EU-Ratspräsident Donald Tusk zeigte sich dennoch zuversichtlich. Er habe ein gutes Gefühl, dass die Griechenland-Geschichte ein glückliches Ende finden werde. Die vergangenen Stunden seien sehr entscheidend gewesen. Auch laut Euro-Gruppe-Chef Jeroen Dijsselbloem liegt bisher keine Einigung mit Griechenland vor. Spanies Premier Mariano Rajoy zeigte sich unterdessen kompromissbereit. Er sei zu Flexibilität bereit, aber Griechenland müsse zu seinen Zusagen stehen.
Finanzminister beenden Treffen ohne Ergebnis
Die Sitzung der Euro-Finanzminister wurde unterdessen erneut ohne Einigung beendet. Dijsselbloem zufolge werde der EU-Gipfel nun über den Stand der Verhandlungen unterrichtet. Der finnische Finanzminister Alexander Stubb teilte per Twitter mit: „Das ist es für heute. Institutionen und Griechenland setzen Arbeit fort. Euro-Gruppe kommt später zurück, aber nicht heute.“ Wie Reuters mit Verweis auf einen weiteren EU-Vertreter berichtete, sei für Samstagvormittag bereits das nächste Treffen der Euro-Gruppe anberaumt.
Schäuble „nicht sehr zuversichtlich“
Eine Verlängerung zeichnete sich bereits vor Beginn des Treffens am Donnerstag ab. Deutschlands Finanzminister Wolfang Schäuble sagte vor der Sitzung etwa, er sei „nicht sehr zuversichtlich“. Wie Merkel vermisste auch Schäuble entscheidende Fortschritte. Finanzminister Hans Jörg Schelling (ÖVP) sprach dennoch von einem entscheidenden Treffen. Laut Dijsselbloem ging es vor allem darum, dass sich die Euro-Gruppe „die griechische Seite anhört“. Die Griechen müssten demnach auch sagen, was sie akzeptieren könnten.

• _Vorliegende Angaben_:
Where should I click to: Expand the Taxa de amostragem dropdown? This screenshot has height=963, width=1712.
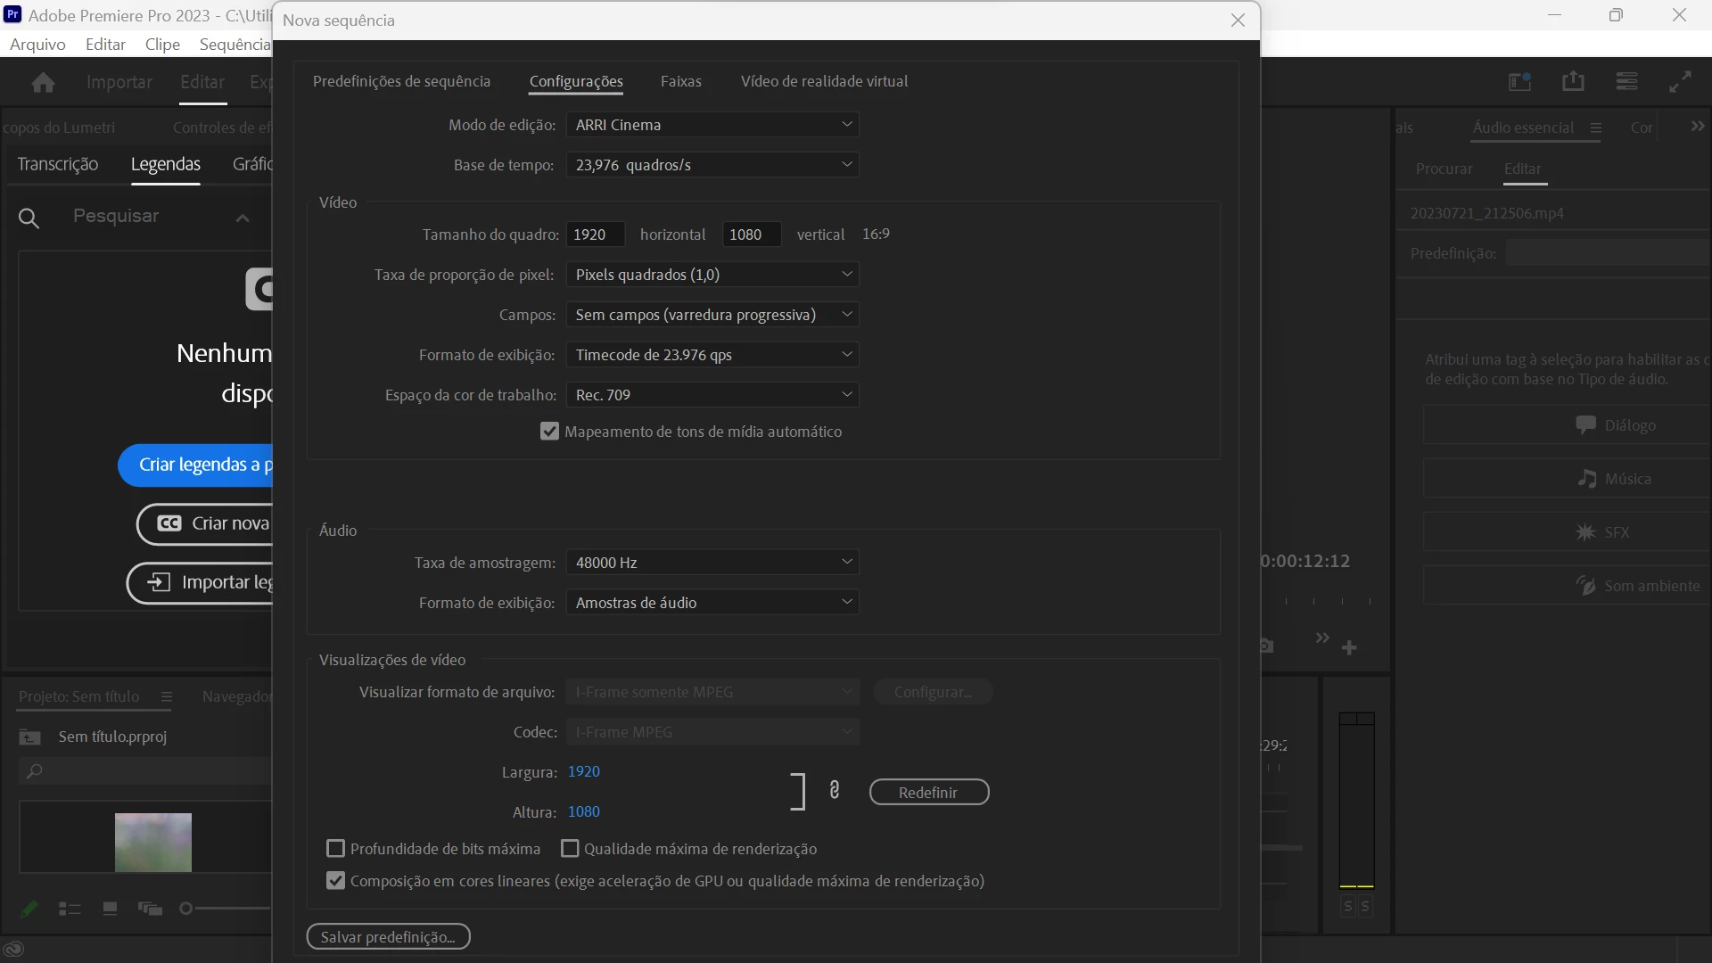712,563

* * *

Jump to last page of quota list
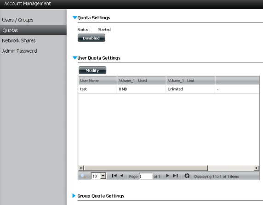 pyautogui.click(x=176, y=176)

---

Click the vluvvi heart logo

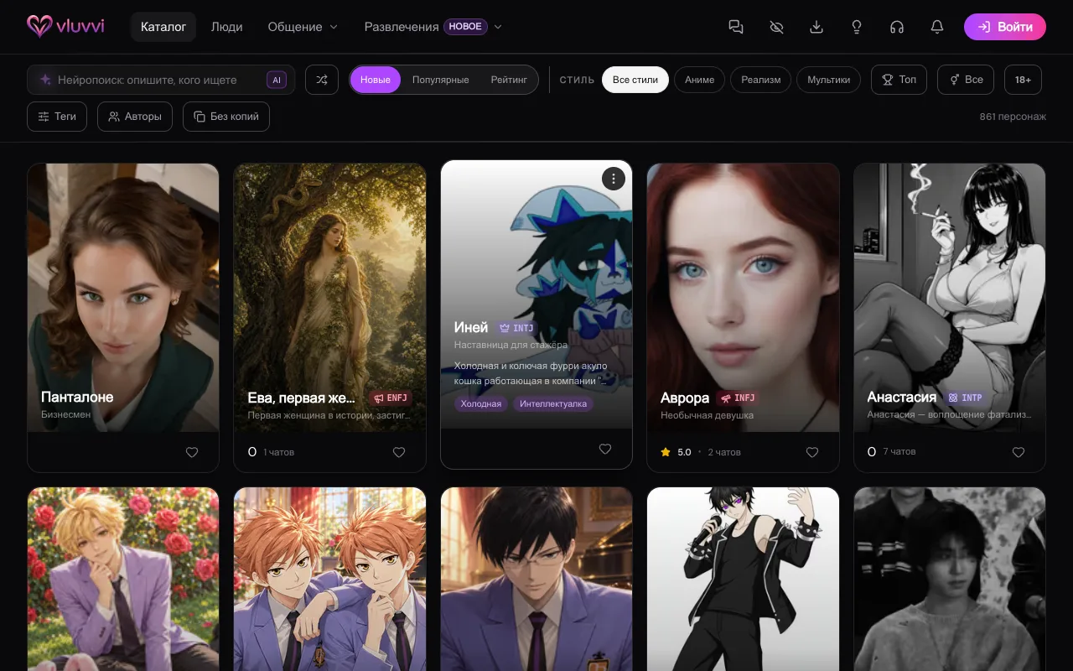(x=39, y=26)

• _Aufgabenstellung_:
Geben Sie aus dem Text über die Griechenland-Verhandlungen alles von „EU-Ratspräsident Donald Tusk“ bis hinunter zu „seinen Zusagen stehen.“ wortgetreu aus.

• _Lösung der Aufgabe_:
EU-Ratspräsident Donald Tusk zeigte sich dennoch zuversichtlich. Er habe ein gutes Gefühl, dass die Griechenland-Geschichte ein glückliches Ende finden werde. Die vergangenen Stunden seien sehr entscheidend gewesen. Auch laut Euro-Gruppe-Chef Jeroen Dijsselbloem liegt bisher keine Einigung mit Griechenland vor. Spanies Premier Mariano Rajoy zeigte sich unterdessen kompromissbereit. Er sei zu Flexibilität bereit, aber Griechenland müsse zu seinen Zusagen stehen.